The two friends reached Milton three days before Christmas and were met at the station by Paul and Louis. Paul took to Bauer from the moment he first saw him. You know how that is, that indescribable attraction you feel towards certain people even without an introduction, and Bauer had the same feeling for Walter's father. At the dinner table that night Bauer soon forgot his timidity because everyone was so kind. There was any number of questions to ask. Walter did a large share of the talking. Mrs. Douglas looked proud and Helen was on her best behavior and in less than ten minutes Bauer had lost his fear of her and was in danger of entertaining the opposite feeling. Walter Darcy and Louis Darcy, Esther's brothers, were present, and helped to make the meal a lively and entertaining occasion. And Felix Bauer said to himself when the evening was over that it was the pleasantest evening of his life.

The next morning Paul asked Bauer to go down to the office with him, The _News_ was installing a recently invented linotype and Paul wanted Bauer to see it.

They looked over the mechanism and then came back to Paul's office room. Bauer was looking over some specimen type Paul had on his table when three men came in.

Paul looked up, his face changed colour for a moment and he asked the visitors to be seated. He knew two of the men and they introduced the third.
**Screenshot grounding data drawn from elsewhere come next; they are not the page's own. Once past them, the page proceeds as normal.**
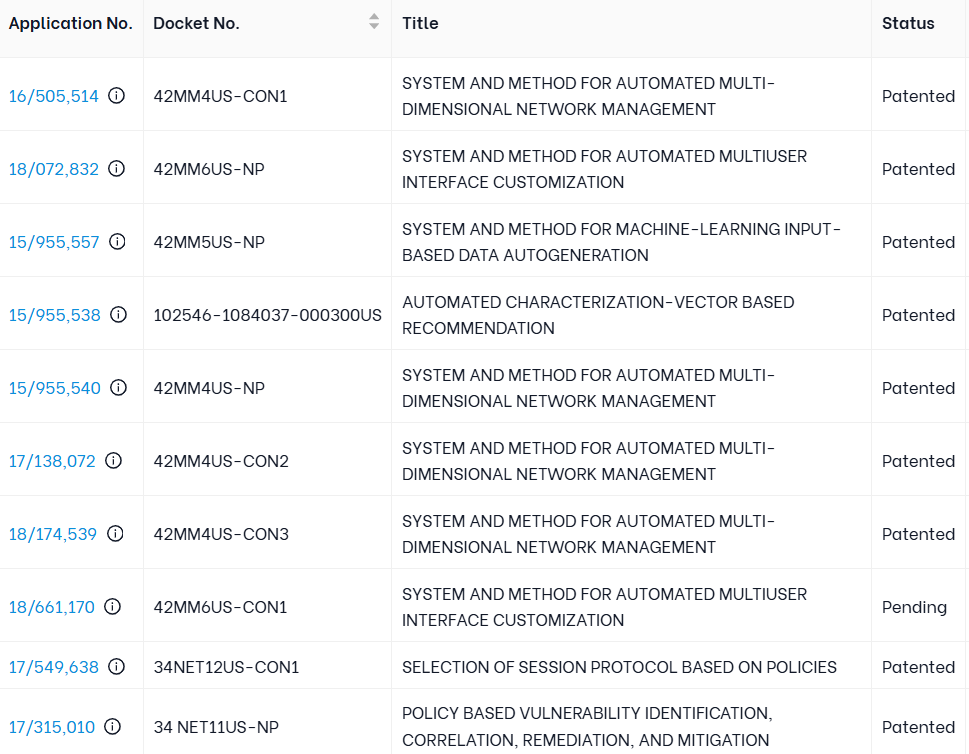This screenshot has height=754, width=969.
Task: Open application number 15/955,538
Action: pos(55,315)
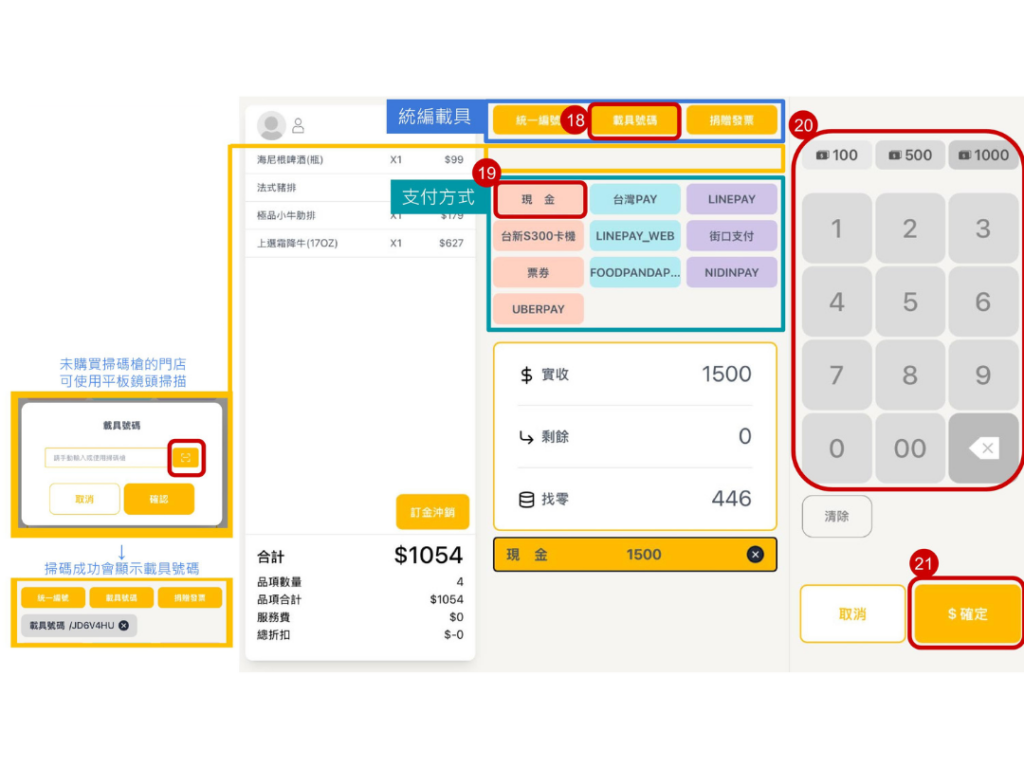This screenshot has height=768, width=1024.
Task: Choose LINEPAY as payment method
Action: [x=731, y=199]
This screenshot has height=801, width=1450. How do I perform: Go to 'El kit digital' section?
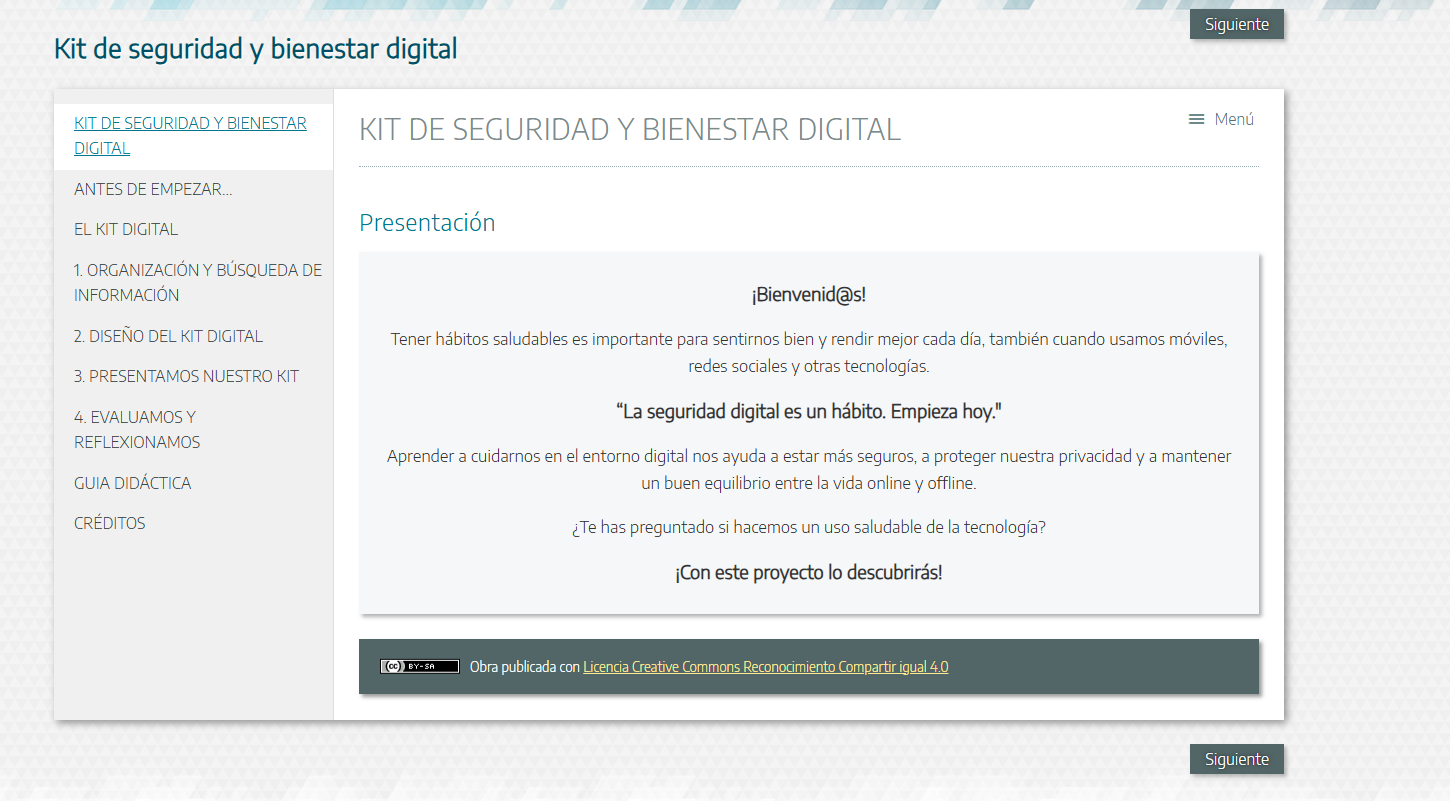pos(126,229)
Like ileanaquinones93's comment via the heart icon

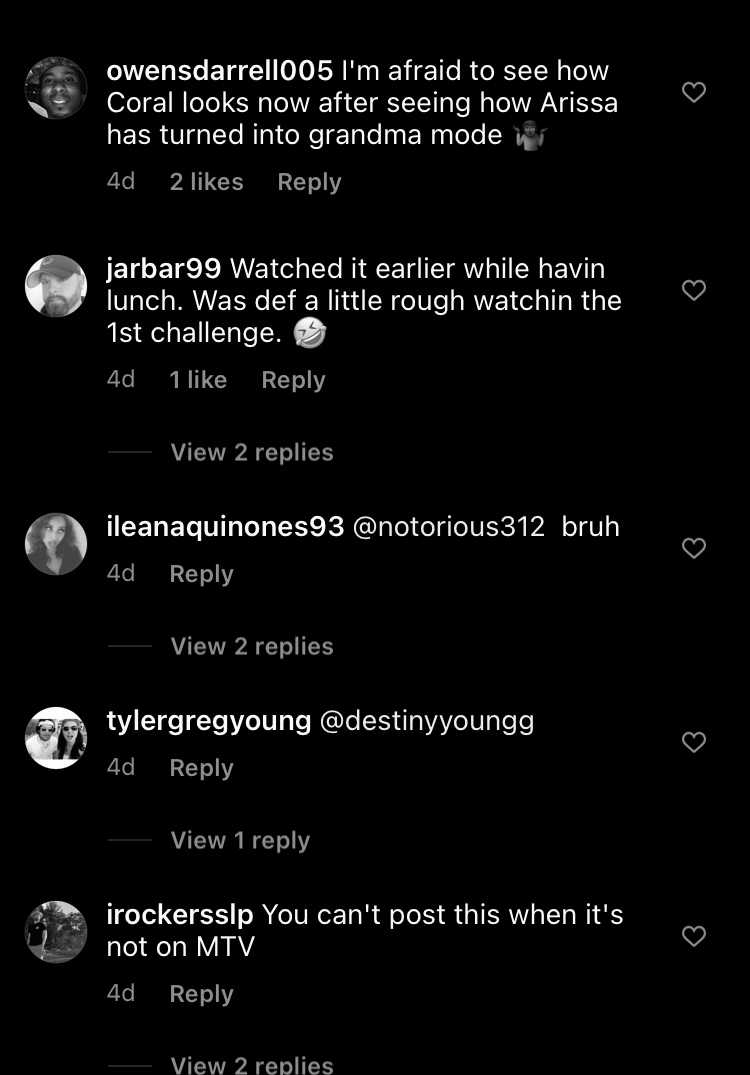pyautogui.click(x=694, y=548)
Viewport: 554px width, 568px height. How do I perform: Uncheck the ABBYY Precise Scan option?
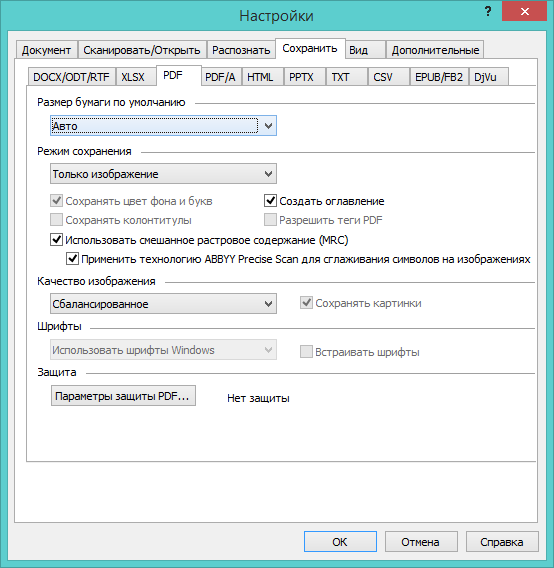72,259
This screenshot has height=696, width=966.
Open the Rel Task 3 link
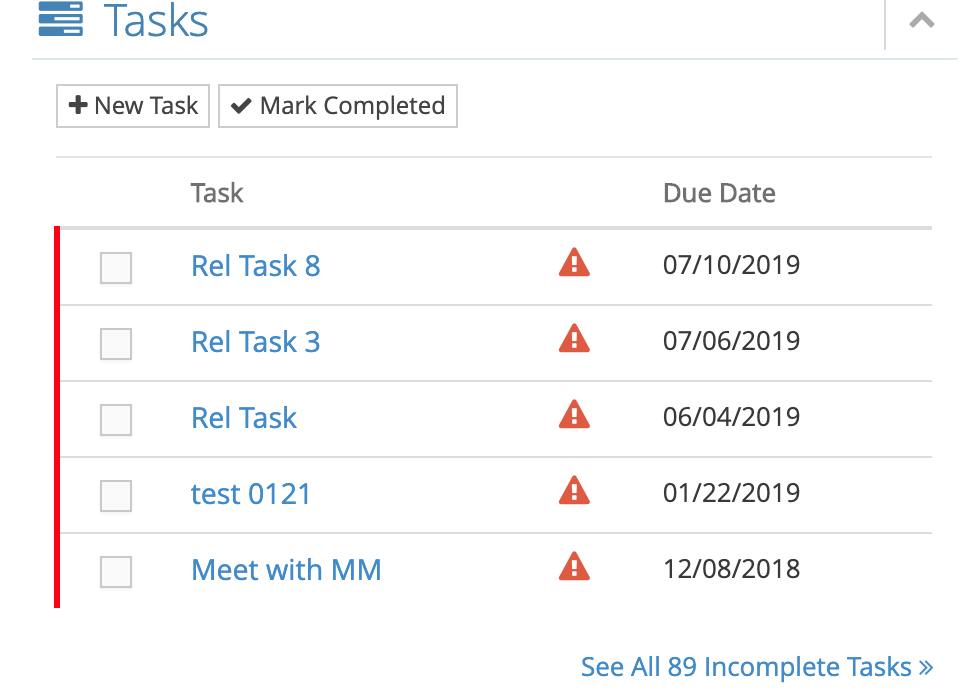click(x=255, y=342)
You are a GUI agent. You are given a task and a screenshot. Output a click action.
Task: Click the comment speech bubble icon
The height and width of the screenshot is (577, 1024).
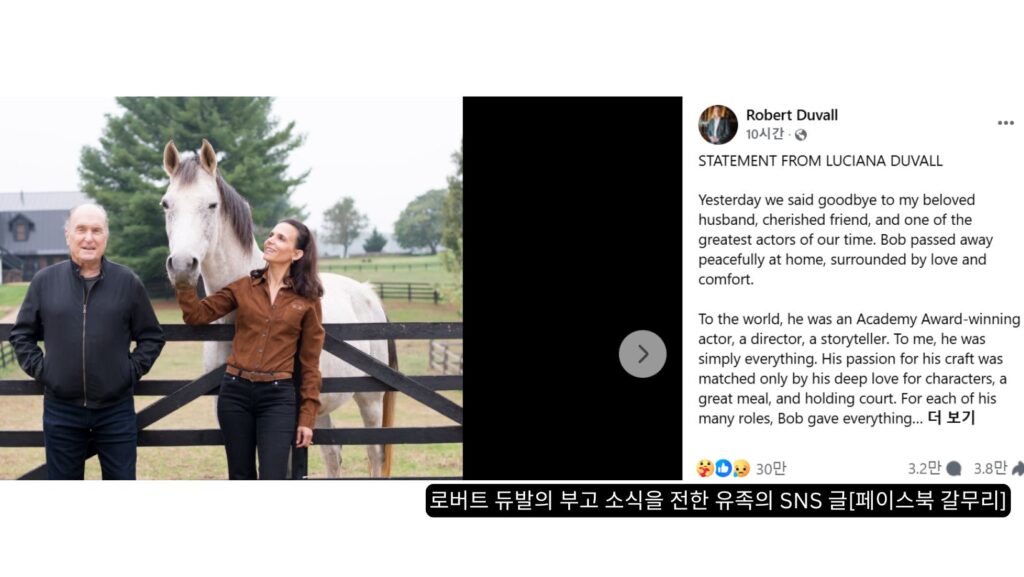954,468
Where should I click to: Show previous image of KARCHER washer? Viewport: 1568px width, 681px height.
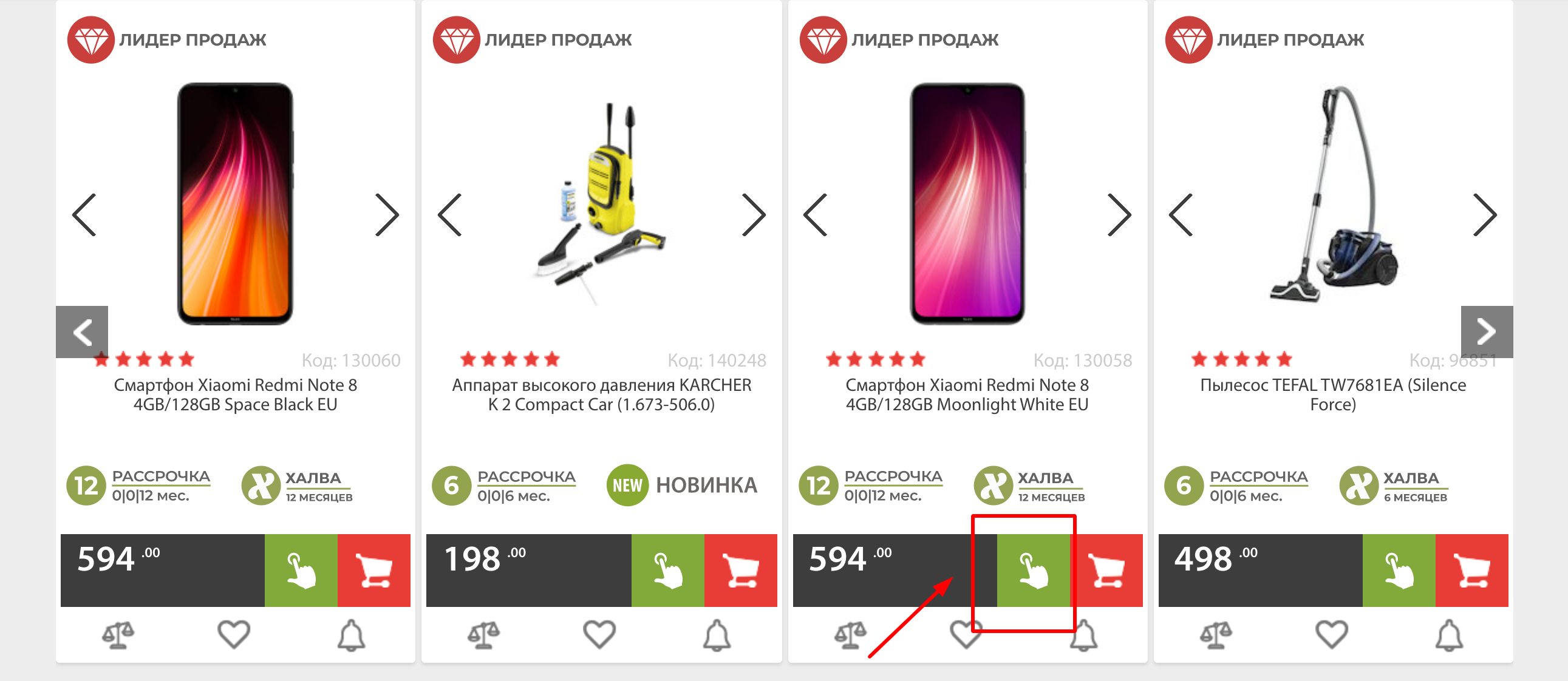pos(450,215)
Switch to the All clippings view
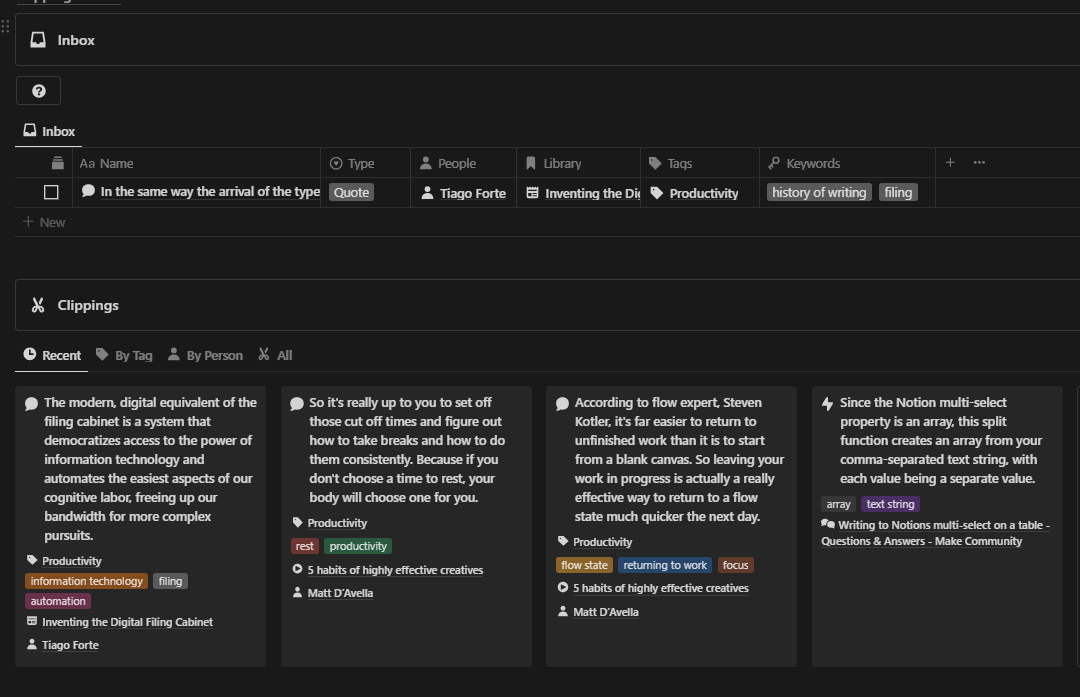The width and height of the screenshot is (1080, 697). [274, 355]
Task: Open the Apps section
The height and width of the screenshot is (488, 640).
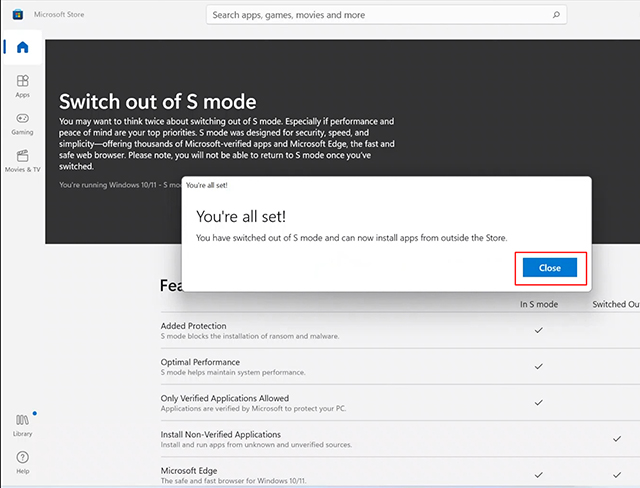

"Senator Douglas, this is Judge Livingston of Camford. We want a talk, a private talk with you on political business," said the speaker, the Hon. George Maxwell, as he looked at Bauer.

"This young man is a friend of mine, spending the holidays with us," said Paul quietly, and he introduced Bauer to the three visitors.

There was a pause, and then Mr. Maxwell said, "We want a private conference with you, Mr. Douglas, if you don't mind." Bauer started to go out and Paul said to him, "You don't have to go unless you prefer."

"I'll go back to the house, Mr. Douglas," Bauer said, and immediately went out.

Maxwell started to shut the door after him.

"Mr. Maxwell, that is not necessary," said Paul very distinctly. "I think I know what you have come to see me about. Let me say, gentlemen, once for all, that I have no secrets, and no use for any in my political life. I do not believe in all this private conference and closed doors in connection with any action of mine in the coming legislature. I am not going to do a single thing that will require me to whisper or retire behind any closed doors. So, seeing this is my office, and it is the regular custom to leave the door open, we will leave it open."

The Hon. Maxwell looked doubtfully at Paul and the other visitors did the same. They finally went over to a corner of the office and whispered together. Then they came back, drew their chairs close up to Douglas's desk and Maxwell said:

"Mr. Douglas, we have come to see you about some of these proposed bills of yours. This Reform business is being run into the ground. We are tired of it. The people are getting tired of it. You are going to have a great influence in the legislature. We concede that fact. Now, what we want to do is to talk over some of these bills and get your influence to modify or change in some ways."

Paul listened thoughtfully and when Maxwell was through he said, "Will you mention the particular bills you have in mind? I am not certain I know after all just what your business with me is."

Maxwell coughed and drew up his chair nearer. The other two men did the same. The hum of the presses was beginning to pervade the building as Maxwell, in reply to Paul's request, continued.